Treatment of Eosinophilic Enteritis
The first-line treatment for eosinophilic enteritis is oral corticosteroids for a short period, which have shown good efficacy in controlling symptoms and reducing eosinophilic infiltration. 1
First-Line Treatment Options
Corticosteroid Therapy
- Systemic corticosteroids: Oral prednisolone at 0.5-1 mg/kg/day is the most effective agent for controlling symptoms 2, 3
- Treatment duration: Typically 2-4 weeks with gradual tapering
- Response rate: Up to 80% of patients show clinical improvement
- Caution: Long-term use can lead to significant side effects including growth abnormalities, bone abnormalities, mood disturbances, and adrenal suppression 2
Dietary Approaches
- Elimination diets: Consider as an effective alternative therapy, particularly in patients with suspected food allergies 4
- Empiric elimination diets: Remove common allergens (milk, wheat, eggs, soy, nuts, seafood)
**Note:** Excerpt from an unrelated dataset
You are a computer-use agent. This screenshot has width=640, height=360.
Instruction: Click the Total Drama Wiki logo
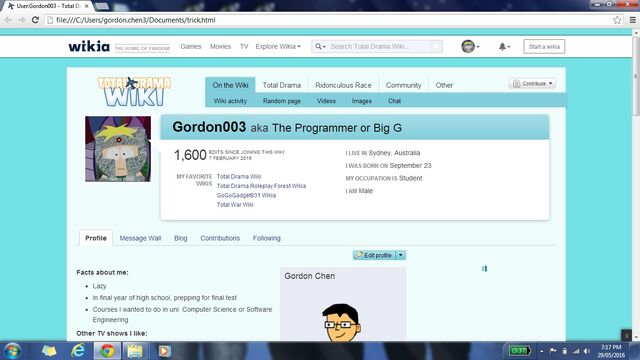coord(134,91)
- Elemental diet: Amino acid-based formula that eliminates all potential food allergens
- High efficacy but poor compliance due to palatability issues
- May require enteral feeding via nasogastric or gastrostomy tube 4
- Consultation with a registered dietitian is strongly encouraged to ensure proper nutrition 4
Second-Line Treatment Options
Antihistamines and Mast Cell Stabilizers
- Antihistamine drugs and sodium cromoglycate have been used with variable success 1, 3
- Less effective than corticosteroids but may be considered in mild cases or as adjunctive therapy
Leukotriene Receptor Antagonists
- Montelukast has shown favorable responses in some patients 3
- Not recommended as first-line therapy due to limited evidence 4
Treatment for Refractory Cases
Immunomodulators
- Azathioprine and 6-mercaptopurine are not recommended based on current evidence 4
- Low grade of evidence and weak recommendation 4
Biologic Therapies
- Anti-TNF therapies are not recommended for eosinophilic enteritis 4
- Novel biologics targeting IL-5 (such as benralizumab) have shown promise but await further clinical trials 4
- Anti-IL-5 antibodies demonstrated effectiveness in an adolescent with hypereosinophilic syndrome with esophageal eosinophilia 4
- Dupilumab and other biologics used in allergic conditions may be considered in refractory cases 4
Management Algorithm
- Confirm diagnosis through endoscopy with biopsy showing eosinophilic infiltration
- Rule out other causes of eosinophilia (parasitic infections, inflammatory bowel disease, drug reactions)
- Initial treatment:
- Start oral corticosteroids (prednisolone 0.5-1 mg/kg/day) for 2-4 weeks
- OR consider dietary elimination approach if patient prefers non-pharmacological option
- Assess response after 4-8 weeks:
- If improved: Gradually taper corticosteroids
- If no improvement: Consider alternative or combination therapy
- For refractory disease:
- Consider consultation with allergist/immunologist 4
- Evaluate for more aggressive dietary elimination
- Consider trial of antihistamines or leukotriene antagonists
- In severe cases, consider novel biologics in clinical trial settings
Monitoring and Follow-up
- Regular monitoring of eosinophil counts every 1-3 months 2
- Repeat endoscopy with biopsy if symptoms recur while on treatment 4
- Watch for relapse, as approximately 50% of patients may experience a chronic relapsing course 1
- Monitor for corticosteroid side effects if long-term therapy is required
Special Considerations
- Eosinophilic enteritis is often associated with food allergies and atopic diseases (70% of cases) 3
- The disease can affect different layers of the intestinal wall (mucosal, muscular, or serosal), which influences clinical presentation and treatment response 1
- Fatal cases have been reported that were refractory to corticosteroid therapy, elemental diet, and antimicrobials 5
- Severe presentations may include anemia requiring prompt intervention 6
Remember that while eosinophilic enteritis is generally considered benign, approximately half of patients may experience unpredictable relapses and follow a chronic course requiring long-term management strategies 1.